[START]

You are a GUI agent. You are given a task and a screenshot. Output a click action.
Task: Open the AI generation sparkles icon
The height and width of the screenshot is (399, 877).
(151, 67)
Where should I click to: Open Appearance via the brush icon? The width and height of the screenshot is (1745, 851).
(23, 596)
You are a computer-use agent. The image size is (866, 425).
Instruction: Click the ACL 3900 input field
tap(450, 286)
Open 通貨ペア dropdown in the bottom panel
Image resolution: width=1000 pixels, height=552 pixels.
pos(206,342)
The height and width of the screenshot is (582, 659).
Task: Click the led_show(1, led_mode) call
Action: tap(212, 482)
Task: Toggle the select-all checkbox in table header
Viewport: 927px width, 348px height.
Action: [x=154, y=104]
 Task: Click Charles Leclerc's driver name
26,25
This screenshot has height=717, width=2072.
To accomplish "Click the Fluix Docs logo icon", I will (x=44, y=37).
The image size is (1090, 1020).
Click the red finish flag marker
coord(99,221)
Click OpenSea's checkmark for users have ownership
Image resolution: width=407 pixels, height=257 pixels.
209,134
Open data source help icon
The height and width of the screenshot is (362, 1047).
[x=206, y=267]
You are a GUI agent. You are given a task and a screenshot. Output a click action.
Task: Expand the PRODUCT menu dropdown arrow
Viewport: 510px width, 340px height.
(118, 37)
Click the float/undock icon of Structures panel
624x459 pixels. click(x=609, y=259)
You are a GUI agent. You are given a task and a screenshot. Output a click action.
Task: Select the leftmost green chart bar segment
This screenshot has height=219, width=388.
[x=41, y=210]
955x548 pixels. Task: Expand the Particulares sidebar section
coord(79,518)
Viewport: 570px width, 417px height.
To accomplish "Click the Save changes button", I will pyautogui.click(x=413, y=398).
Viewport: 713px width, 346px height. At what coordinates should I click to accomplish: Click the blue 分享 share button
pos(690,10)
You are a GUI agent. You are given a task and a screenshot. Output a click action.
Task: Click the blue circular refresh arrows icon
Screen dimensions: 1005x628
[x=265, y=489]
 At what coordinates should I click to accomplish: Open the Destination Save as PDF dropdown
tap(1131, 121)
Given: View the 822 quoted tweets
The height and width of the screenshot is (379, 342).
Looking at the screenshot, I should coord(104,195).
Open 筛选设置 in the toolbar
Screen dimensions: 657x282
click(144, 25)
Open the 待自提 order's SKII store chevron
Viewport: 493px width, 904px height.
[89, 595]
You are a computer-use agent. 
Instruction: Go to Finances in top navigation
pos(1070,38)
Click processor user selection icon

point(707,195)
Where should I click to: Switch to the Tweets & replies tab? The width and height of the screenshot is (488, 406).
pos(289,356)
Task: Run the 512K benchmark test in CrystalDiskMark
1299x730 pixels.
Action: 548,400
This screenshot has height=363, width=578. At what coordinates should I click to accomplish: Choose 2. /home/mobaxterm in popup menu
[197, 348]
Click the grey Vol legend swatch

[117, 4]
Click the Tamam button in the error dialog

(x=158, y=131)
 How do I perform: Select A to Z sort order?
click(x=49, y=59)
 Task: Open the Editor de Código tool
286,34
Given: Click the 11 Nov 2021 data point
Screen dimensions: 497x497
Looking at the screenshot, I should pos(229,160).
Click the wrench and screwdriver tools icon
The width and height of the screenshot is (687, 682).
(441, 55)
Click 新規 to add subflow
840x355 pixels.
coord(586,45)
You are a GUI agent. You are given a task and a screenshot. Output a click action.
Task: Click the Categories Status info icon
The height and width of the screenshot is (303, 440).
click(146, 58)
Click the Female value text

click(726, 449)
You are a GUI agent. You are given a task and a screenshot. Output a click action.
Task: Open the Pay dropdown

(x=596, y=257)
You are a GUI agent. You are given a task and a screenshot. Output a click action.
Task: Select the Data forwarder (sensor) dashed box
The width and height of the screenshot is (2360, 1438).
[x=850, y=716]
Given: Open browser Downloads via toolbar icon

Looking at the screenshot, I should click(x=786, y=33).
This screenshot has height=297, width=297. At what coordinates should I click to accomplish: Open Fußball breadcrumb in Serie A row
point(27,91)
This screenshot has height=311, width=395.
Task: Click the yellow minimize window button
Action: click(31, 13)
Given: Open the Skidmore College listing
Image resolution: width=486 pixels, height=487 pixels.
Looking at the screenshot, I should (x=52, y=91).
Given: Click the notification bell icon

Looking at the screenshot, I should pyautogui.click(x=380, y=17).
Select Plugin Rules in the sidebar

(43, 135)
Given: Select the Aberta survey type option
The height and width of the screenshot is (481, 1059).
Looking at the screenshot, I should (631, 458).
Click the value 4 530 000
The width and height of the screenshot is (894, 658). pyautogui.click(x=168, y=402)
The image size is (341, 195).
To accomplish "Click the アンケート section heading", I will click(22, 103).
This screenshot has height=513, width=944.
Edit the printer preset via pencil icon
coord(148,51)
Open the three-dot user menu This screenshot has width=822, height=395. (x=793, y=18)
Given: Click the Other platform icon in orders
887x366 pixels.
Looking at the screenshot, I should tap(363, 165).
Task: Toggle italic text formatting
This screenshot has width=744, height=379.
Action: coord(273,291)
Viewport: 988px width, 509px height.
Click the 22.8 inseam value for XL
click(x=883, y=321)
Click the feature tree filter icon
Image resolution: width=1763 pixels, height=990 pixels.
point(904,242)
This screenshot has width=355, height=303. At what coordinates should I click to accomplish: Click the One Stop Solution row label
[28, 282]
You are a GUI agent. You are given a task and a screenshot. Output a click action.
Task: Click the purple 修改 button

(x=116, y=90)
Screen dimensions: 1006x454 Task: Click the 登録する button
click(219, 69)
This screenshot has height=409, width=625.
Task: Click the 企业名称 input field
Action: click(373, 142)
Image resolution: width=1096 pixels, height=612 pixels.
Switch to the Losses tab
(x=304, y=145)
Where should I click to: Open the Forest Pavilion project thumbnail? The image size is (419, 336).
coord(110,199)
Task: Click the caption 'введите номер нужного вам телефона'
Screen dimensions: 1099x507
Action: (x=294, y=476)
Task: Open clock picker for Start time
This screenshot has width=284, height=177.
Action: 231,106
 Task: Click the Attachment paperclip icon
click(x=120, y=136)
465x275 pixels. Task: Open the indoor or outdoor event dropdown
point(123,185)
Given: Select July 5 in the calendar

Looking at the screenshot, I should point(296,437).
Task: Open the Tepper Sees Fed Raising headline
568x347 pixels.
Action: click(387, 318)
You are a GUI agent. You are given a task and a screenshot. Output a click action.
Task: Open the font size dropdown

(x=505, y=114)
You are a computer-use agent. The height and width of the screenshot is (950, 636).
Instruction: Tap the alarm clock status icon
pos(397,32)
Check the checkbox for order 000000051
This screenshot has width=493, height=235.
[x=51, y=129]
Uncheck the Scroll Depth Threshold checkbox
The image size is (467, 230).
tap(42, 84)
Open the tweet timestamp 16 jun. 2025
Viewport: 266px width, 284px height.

[END]

Stated task >> Arrange every line of the records above as a numbered list, and leave out the blank lines.

Answer to the exercise >>
1. You are a GUI agent. You are given a task and a screenshot. Output a click action.
2. Task: Open the AI generation sparkles icon
3. The height and width of the screenshot is (399, 877).
4. (151, 67)
5. Where should I click to: Open Appearance via the brush icon? The width and height of the screenshot is (1745, 851).
6. (23, 596)
7. You are a computer-use agent. The image size is (866, 425).
8. Instruction: Click the ACL 3900 input field
9. tap(450, 286)
10. Open 通貨ペア dropdown in the bottom panel
11. Image resolution: width=1000 pixels, height=552 pixels.
12. pos(206,342)
13. The height and width of the screenshot is (582, 659).
14. Task: Click the led_show(1, led_mode) call
15. Action: tap(212, 482)
16. Task: Toggle the select-all checkbox in table header
17. Viewport: 927px width, 348px height.
18. Action: [x=154, y=104]
19.  Task: Click Charles Leclerc's driver name
20. 26,25
21. This screenshot has height=717, width=2072.
22. To accomplish "Click the Fluix Docs logo icon", I will (x=44, y=37).
23. The image size is (1090, 1020).
24. Click the red finish flag marker
25. coord(99,221)
26. Click OpenSea's checkmark for users have ownership
27. Image resolution: width=407 pixels, height=257 pixels.
28. 209,134
29. Open data source help icon
30. The height and width of the screenshot is (362, 1047).
31. [x=206, y=267]
32. You are a GUI agent. You are given a task and a screenshot. Output a click action.
33. Task: Expand the PRODUCT menu dropdown arrow
34. Viewport: 510px width, 340px height.
35. (118, 37)
36. Click the float/undock icon of Structures panel
37. 624x459 pixels. click(x=609, y=259)
38. You are a GUI agent. You are given a task and a screenshot. Output a click action.
39. Task: Select the leftmost green chart bar segment
40. This screenshot has height=219, width=388.
41. [x=41, y=210]
42. 955x548 pixels. Task: Expand the Particulares sidebar section
43. coord(79,518)
44. Viewport: 570px width, 417px height.
45. To accomplish "Click the Save changes button", I will pyautogui.click(x=413, y=398).
46. Viewport: 713px width, 346px height. At what coordinates should I click to accomplish: Click the blue 分享 share button
47. pos(690,10)
48. You are a GUI agent. You are given a task and a screenshot. Output a click action.
49. Task: Click the blue circular refresh arrows icon
50. Screen dimensions: 1005x628
51. [x=265, y=489]
52.  At what coordinates should I click to accomplish: Open the Destination Save as PDF dropdown
53. tap(1131, 121)
54. Given: View the 822 quoted tweets
55. The height and width of the screenshot is (379, 342).
56. Looking at the screenshot, I should coord(104,195).
57. Open 筛选设置 in the toolbar
58. Screen dimensions: 657x282
59. click(144, 25)
60. Open the 待自提 order's SKII store chevron
61. Viewport: 493px width, 904px height.
62. [89, 595]
63. You are a computer-use agent. 
64. Instruction: Go to Finances in top navigation
65. pos(1070,38)
66. Click processor user selection icon
67. point(707,195)
68. Where should I click to: Switch to the Tweets & replies tab? The width and height of the screenshot is (488, 406).
69. pos(289,356)
70. Task: Run the 512K benchmark test in CrystalDiskMark
71. 1299x730 pixels.
72. Action: 548,400
73. This screenshot has height=363, width=578. At what coordinates should I click to accomplish: Choose 2. /home/mobaxterm in popup menu
74. [197, 348]
75. Click the grey Vol legend swatch
76. [117, 4]
77. Click the Tamam button in the error dialog
78. (x=158, y=131)
79.  How do I perform: Select A to Z sort order?
80. click(x=49, y=59)
81.  Task: Open the Editor de Código tool
82. 286,34
83. Given: Click the 11 Nov 2021 data point
84. Screen dimensions: 497x497
85. Looking at the screenshot, I should pos(229,160).
86. Click the wrench and screwdriver tools icon
87. The width and height of the screenshot is (687, 682).
88. (441, 55)
89. Click 新規 to add subflow
90. 840x355 pixels.
91. coord(586,45)
92. You are a GUI agent. You are given a task and a screenshot. Output a click action.
93. Task: Click the Categories Status info icon
94. The height and width of the screenshot is (303, 440).
95. click(146, 58)
96. Click the Female value text
97. click(726, 449)
98. You are a GUI agent. You are given a task and a screenshot. Output a click action.
99. Task: Open the Pay dropdown
100. (x=596, y=257)
101. You are a GUI agent. You are given a task and a screenshot. Output a click action.
102. Task: Select the Data forwarder (sensor) dashed box
103. The width and height of the screenshot is (2360, 1438).
104. [x=850, y=716]
105. Given: Open browser Downloads via toolbar icon
106. Looking at the screenshot, I should click(x=786, y=33).
107. This screenshot has height=297, width=297. At what coordinates should I click to accomplish: Open Fußball breadcrumb in Serie A row
108. point(27,91)
109. This screenshot has height=311, width=395.
110. Task: Click the yellow minimize window button
111. Action: click(31, 13)
112. Given: Open the Skidmore College listing
113. Image resolution: width=486 pixels, height=487 pixels.
114. Looking at the screenshot, I should (x=52, y=91).
115. Given: Click the notification bell icon
116. Looking at the screenshot, I should pyautogui.click(x=380, y=17).
117. Select Plugin Rules in the sidebar
118. (43, 135)
119. Given: Select the Aberta survey type option
120. The height and width of the screenshot is (481, 1059).
121. Looking at the screenshot, I should (631, 458).
122. Click the value 4 530 000
123. The width and height of the screenshot is (894, 658). pyautogui.click(x=168, y=402)
124. The image size is (341, 195).
125. To accomplish "Click the アンケート section heading", I will click(22, 103).
126. This screenshot has height=513, width=944.
127. Edit the printer preset via pencil icon
128. coord(148,51)
129. Open the three-dot user menu This screenshot has width=822, height=395. (x=793, y=18)
130. Given: Click the Other platform icon in orders
131. 887x366 pixels.
132. Looking at the screenshot, I should tap(363, 165).
133. Task: Toggle italic text formatting
134. This screenshot has width=744, height=379.
135. Action: coord(273,291)
136. Viewport: 988px width, 509px height.
137. Click the 22.8 inseam value for XL
138. click(x=883, y=321)
139. Click the feature tree filter icon
140. Image resolution: width=1763 pixels, height=990 pixels.
141. point(904,242)
142. This screenshot has width=355, height=303. At what coordinates should I click to accomplish: Click the One Stop Solution row label
143. [28, 282]
144. You are a GUI agent. You are given a task and a screenshot. Output a click action.
145. Task: Click the purple 修改 button
146. (x=116, y=90)
147. Screen dimensions: 1006x454 Task: Click the 登録する button
148. click(219, 69)
149. This screenshot has height=409, width=625.
150. Task: Click the 企业名称 input field
151. Action: click(373, 142)
152. Image resolution: width=1096 pixels, height=612 pixels.
153. Switch to the Losses tab
154. (x=304, y=145)
155. Where should I click to: Open the Forest Pavilion project thumbnail? The image size is (419, 336).
156. coord(110,199)
157. Task: Click the caption 'введите номер нужного вам телефона'
158. Screen dimensions: 1099x507
159. Action: (x=294, y=476)
160. Task: Open clock picker for Start time
161. This screenshot has width=284, height=177.
162. Action: 231,106
163.  Task: Click the Attachment paperclip icon
164. click(x=120, y=136)
165. 465x275 pixels. Task: Open the indoor or outdoor event dropdown
166. point(123,185)
167. Given: Select July 5 in the calendar
168. Looking at the screenshot, I should point(296,437).
169. Task: Open the Tepper Sees Fed Raising headline
170. 568x347 pixels.
171. Action: click(387, 318)
172. You are a GUI agent. You are given a task and a screenshot. Output a click action.
173. Task: Open the font size dropdown
174. (x=505, y=114)
175. You are a computer-use agent. The height and width of the screenshot is (950, 636).
176. Instruction: Tap the alarm clock status icon
177. pos(397,32)
178. Check the checkbox for order 000000051
179. This screenshot has width=493, height=235.
180. [x=51, y=129]
181. Uncheck the Scroll Depth Threshold checkbox
182. The image size is (467, 230).
183. tap(42, 84)
184. Open the tweet timestamp 16 jun. 2025
185. Viewport: 266px width, 284px height.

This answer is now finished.